The climate experts also stressed the need for the private sector partnerships to ensure a successsful economic transition.

"I really feel more confident about the direction we’re moving in. The marketplace of the world is moving," Kerry stated while speaking on the US Inflation Reduction Act (IRA). "This is going to be the biggest transformation, economically, since the industrial revolution.”

The US IRA, signed into law in August 2022, unlocks significant climate financing and establishes major incentives for the private sector and investors to decarbonize hard-to-abate sectors.

The private sector is absolutely key to our ability to be able to win this battle.

John Kerry

Technology is set to play a major role, too, experts said at Davos. “Technology, knowledge and the capital is there, the question is what we do, and how can it work in several dimensions at the same time,” Morgan stated.

The Indigenous perspective

Helena Gualinga, an Ecuadorian environmental and human rights activist whose work focuses on Indigenous communities in the Amazon rainforest, took a different view.

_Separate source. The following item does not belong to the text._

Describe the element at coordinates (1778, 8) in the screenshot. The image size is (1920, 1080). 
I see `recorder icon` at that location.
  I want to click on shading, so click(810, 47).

“Putting business first is exactly what has led us to the point where we are at right now,” Gualinga said. “We can talk about cutting emissions all we want and come up with clever calculations and do it on paper, but if we don't keep fossil fuels underground, we will not meet 1.5°C.”

The solution to the climate crisis, Gualinga said, is not as complex as new technologies, carbon pricing or complicated funding structures: “Let the forest stay standing. That is the most simple solution we can find. We find that solution in nature. It’s already there.”